Elaine Hayes, Leader Development and Talent Management Consultant, Zurich

What are your top tips for doing well in an interview?

This is your opportunity to show how great you are and the potential you have, so go in there believing in yourself. That will come across really well. It sounds really obvious, but a lot of people don't prepare well. Find out about the industry you're looking to get a job in, about the organisation you want to work for, and if you know people who work there, ask them about their experience. You may be nervous and jittery going into the interview and the interviewer will take that into account. Things like smiling, having good body language and sitting up straight will make you feel more confident and signal to the employer that you're confident, relaxed and able for the situation.

What should you avoid doing in an interview?

The worst thing I've seen in interviews is people using the same scenario for every question when the interviewer is looking for examples of how they would display different behaviours. People tend to fall back on the same experiences they've had.

What do you look for in an apprentice CV?

When I'm recruiting for the apprenticeship programme I'm looking for different things in a CV than when I'm recruiting for a regular role in our organisation. What I'm looking for is whether or not they have the qualifications required to get into the programme and what's relevant to the role they're applying for. I don't necessarily want to see everything you've done for an organisation or in a role that you've been in. I really want to see things relevant to the role as described in the job spec. I like to see a little bit about the person themselves and what are their interests outside of work. I think it shows that they have a rounded perspective and are likely to bring something additional to the role that maybe we haven't thought about before. The main thing to keep in mind when putting your CV together is how easy it is for the employer to read. For any given role I could get 40-50 CVs on my desk; the difference between one I put aside and one I read in depth is probably going to be how easy it is for me to see what this person has done in their past career.

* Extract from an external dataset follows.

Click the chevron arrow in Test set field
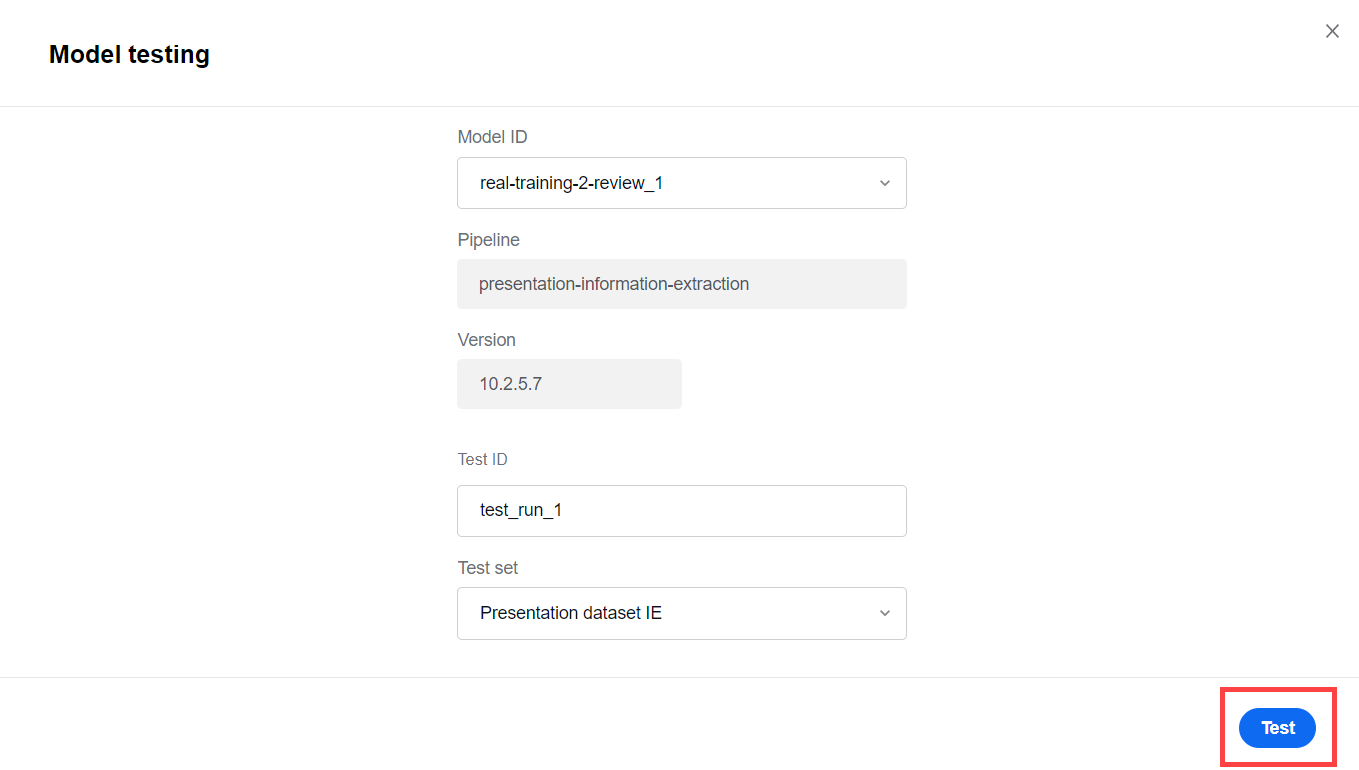The image size is (1359, 770). [x=884, y=613]
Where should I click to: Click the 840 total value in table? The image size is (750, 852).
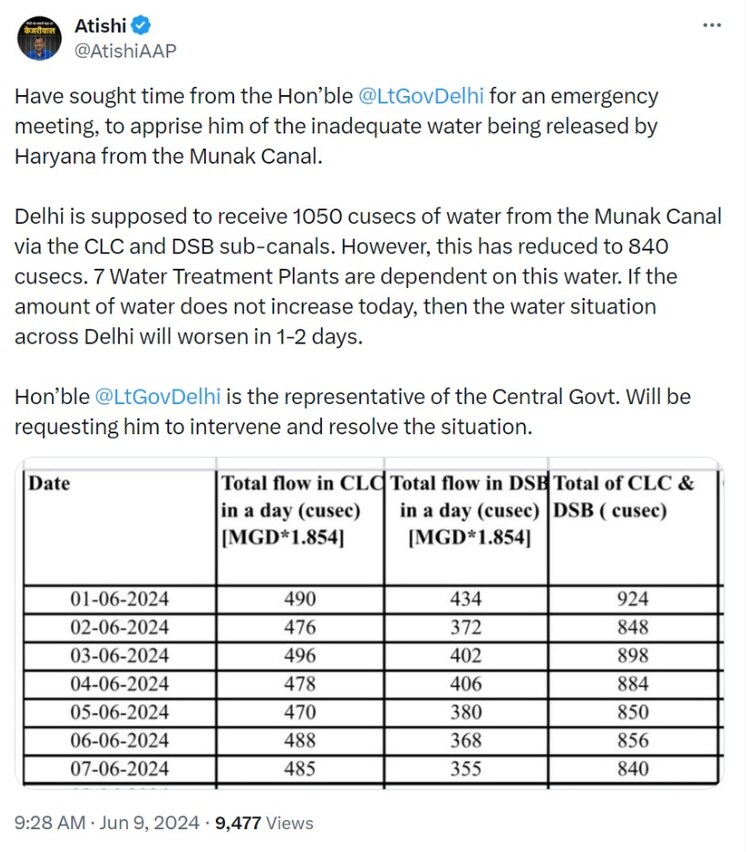point(632,769)
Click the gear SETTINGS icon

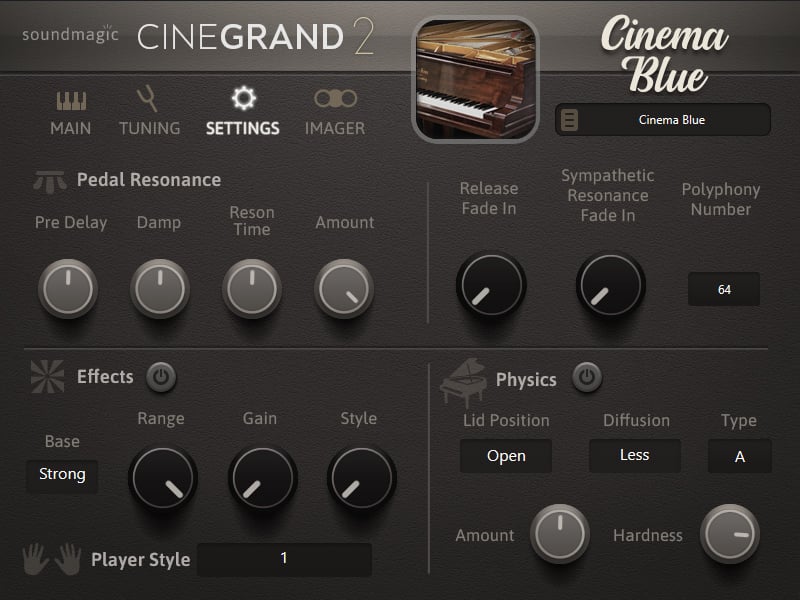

What should an interviewee ask in an interview?

The best question I've ever been asked by an interviewee was "What has the most high-performing person in this role done that's been different to somebody else in the same role?" That showed that that person was really keen to not just do the job, but do the job well and to make sure that they were a fit for it. It showed to me that they had ambition, that they wanted to go further and be the best they could possibly be.

Any advice for someone considering this industry?

The advice I would give to someone applying for an apprenticeship programme is to make sure you really want it. It's a tough gig but it's a great opportunity and a wonderful way to get into an exciting industry, but it is a lot of work. You are working full time and studying; that isn't an easy thing to do. You have to really want this and have the passion and engagement. The company and college will give you all the support we can but if you don't want it, it's a really hard slog.

How do people benefit from an apprenticeship?

There are lots of career paths within the insurance industry. I don't think people really have an awareness of that. It's a great way to get in and try out a number of different routes that might work for you. And it's a way to see a large organisation in action while you're studying at the same time, so you’re gaining your degree and getting really valuable business experience.